> Work required:
Present each line of the entries below that holds the word "submenu".

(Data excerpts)
┌────────

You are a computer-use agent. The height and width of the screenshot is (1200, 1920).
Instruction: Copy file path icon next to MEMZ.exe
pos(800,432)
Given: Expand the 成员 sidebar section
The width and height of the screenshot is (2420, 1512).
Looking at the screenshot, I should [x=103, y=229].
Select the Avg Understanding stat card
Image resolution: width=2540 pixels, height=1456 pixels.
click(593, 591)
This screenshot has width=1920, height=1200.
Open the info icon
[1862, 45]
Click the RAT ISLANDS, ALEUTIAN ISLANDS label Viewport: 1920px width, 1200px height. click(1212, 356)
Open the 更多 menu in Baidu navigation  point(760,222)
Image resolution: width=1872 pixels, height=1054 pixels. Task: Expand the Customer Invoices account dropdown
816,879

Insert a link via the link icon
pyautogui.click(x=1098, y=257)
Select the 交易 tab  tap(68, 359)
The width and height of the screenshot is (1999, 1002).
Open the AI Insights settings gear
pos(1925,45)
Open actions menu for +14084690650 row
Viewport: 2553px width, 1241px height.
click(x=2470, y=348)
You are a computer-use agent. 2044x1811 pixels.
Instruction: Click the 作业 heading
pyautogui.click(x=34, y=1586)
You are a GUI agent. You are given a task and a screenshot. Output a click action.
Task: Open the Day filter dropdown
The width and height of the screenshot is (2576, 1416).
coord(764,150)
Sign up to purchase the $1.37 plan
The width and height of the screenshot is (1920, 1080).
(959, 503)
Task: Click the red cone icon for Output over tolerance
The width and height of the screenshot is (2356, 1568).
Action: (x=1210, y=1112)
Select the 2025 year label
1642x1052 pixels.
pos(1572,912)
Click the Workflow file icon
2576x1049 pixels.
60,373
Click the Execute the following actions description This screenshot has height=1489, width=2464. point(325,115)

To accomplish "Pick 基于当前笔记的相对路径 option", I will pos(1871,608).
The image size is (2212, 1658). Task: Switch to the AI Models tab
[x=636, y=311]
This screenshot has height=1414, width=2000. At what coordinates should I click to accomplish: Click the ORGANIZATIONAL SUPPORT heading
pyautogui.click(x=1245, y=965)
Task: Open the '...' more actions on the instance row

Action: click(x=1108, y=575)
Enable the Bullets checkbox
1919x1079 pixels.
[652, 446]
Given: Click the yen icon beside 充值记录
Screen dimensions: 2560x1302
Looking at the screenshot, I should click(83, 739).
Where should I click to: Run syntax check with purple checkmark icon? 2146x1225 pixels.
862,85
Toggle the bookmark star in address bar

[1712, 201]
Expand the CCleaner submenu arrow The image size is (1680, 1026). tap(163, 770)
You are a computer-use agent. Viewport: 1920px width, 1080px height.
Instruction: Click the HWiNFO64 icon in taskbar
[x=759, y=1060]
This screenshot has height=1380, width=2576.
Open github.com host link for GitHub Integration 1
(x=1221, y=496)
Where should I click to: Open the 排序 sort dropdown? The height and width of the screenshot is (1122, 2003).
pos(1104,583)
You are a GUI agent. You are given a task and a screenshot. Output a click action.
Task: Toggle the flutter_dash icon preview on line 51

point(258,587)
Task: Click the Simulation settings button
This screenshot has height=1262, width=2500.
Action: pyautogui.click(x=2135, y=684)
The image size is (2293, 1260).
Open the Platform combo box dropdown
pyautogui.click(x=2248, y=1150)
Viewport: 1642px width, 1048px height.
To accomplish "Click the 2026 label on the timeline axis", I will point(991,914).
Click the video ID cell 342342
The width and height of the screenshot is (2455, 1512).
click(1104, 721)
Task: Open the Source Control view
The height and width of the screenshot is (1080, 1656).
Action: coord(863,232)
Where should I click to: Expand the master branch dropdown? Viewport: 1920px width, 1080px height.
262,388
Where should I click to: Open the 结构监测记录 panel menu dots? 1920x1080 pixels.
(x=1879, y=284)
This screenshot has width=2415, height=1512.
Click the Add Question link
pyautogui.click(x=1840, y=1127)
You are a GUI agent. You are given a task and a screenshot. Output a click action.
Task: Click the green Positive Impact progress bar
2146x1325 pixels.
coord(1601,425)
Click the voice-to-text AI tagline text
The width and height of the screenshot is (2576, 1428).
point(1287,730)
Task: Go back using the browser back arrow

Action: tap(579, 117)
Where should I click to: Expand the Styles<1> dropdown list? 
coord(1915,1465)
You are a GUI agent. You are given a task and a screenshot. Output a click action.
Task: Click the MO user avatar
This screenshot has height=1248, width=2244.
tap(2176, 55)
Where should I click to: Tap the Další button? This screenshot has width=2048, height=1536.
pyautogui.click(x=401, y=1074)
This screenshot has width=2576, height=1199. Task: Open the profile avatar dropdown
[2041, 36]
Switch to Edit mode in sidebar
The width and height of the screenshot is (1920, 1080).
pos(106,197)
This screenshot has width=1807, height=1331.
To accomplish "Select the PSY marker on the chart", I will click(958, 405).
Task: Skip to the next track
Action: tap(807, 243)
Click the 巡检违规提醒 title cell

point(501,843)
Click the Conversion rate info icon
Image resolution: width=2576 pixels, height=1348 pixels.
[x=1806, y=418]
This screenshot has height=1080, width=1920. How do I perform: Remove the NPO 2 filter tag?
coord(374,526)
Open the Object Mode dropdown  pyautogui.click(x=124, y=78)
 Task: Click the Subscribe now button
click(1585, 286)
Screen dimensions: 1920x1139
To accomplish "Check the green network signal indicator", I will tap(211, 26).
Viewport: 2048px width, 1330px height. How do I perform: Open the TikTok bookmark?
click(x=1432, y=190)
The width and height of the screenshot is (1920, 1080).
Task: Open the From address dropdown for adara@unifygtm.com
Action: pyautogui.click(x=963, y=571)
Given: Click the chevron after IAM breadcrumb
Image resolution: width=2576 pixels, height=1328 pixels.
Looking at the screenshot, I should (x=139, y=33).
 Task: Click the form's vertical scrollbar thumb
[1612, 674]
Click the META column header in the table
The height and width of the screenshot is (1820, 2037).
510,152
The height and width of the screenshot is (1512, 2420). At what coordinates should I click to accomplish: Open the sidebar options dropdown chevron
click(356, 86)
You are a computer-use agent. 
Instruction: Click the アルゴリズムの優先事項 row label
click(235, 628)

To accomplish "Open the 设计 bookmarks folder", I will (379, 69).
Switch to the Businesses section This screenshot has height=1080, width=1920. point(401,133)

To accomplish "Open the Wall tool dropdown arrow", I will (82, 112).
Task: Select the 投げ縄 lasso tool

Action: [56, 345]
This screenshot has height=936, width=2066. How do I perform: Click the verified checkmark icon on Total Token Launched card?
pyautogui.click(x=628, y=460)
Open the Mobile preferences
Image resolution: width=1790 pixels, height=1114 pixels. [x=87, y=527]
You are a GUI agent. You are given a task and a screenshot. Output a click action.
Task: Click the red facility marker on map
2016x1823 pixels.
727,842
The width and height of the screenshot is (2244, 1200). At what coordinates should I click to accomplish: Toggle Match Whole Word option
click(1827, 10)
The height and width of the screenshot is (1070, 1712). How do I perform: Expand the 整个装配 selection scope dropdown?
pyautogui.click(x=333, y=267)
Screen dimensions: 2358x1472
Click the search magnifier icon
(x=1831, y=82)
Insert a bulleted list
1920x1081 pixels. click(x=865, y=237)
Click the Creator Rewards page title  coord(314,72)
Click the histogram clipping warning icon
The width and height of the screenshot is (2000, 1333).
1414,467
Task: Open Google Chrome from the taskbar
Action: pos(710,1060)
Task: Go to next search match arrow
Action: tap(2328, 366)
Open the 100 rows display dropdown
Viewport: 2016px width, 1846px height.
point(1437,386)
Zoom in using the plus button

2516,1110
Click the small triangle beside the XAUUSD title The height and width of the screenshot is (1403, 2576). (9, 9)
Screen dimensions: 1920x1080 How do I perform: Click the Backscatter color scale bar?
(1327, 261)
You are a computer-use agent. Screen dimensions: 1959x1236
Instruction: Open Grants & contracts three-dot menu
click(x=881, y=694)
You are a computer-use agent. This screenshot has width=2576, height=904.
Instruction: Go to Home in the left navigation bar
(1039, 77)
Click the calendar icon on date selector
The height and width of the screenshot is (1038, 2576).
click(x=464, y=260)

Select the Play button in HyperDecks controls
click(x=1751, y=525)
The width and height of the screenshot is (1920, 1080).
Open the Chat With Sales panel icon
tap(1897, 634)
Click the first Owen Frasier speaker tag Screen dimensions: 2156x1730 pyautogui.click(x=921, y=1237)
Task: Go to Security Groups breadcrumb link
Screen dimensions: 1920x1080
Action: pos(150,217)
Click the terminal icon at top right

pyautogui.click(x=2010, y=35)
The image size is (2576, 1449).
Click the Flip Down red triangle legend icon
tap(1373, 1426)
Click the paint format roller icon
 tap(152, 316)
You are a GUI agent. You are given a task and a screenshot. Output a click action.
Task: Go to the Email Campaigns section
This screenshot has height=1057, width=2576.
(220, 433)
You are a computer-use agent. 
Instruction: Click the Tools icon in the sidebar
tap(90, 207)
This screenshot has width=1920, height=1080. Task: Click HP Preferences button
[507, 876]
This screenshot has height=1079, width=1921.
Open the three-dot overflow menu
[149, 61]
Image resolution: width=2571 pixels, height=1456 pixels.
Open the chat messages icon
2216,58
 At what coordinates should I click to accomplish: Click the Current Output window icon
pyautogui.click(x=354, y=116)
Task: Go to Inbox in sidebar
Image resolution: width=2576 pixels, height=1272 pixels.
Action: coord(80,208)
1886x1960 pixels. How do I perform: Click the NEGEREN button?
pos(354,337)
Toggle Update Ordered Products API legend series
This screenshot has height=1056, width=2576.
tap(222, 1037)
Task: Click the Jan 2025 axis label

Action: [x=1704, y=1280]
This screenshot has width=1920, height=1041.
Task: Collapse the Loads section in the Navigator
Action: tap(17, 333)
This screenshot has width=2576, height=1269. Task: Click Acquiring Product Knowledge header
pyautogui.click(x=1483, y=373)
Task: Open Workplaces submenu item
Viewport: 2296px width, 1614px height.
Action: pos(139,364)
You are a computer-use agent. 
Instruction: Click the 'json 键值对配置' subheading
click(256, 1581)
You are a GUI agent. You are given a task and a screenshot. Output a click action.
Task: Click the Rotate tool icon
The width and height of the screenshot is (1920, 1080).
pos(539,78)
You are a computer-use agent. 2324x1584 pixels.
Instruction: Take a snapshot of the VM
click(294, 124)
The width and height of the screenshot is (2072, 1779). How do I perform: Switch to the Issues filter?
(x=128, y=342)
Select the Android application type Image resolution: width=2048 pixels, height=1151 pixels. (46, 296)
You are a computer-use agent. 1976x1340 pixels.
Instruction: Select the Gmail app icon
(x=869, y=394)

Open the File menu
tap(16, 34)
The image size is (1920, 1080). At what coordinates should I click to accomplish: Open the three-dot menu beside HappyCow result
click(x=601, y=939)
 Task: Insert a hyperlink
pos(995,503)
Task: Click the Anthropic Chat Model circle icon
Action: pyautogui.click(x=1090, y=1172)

└────────

> Reply to the task:
Expand the CCleaner submenu arrow The image size is (1680, 1026). tap(163, 770)
Task: Open Workplaces submenu item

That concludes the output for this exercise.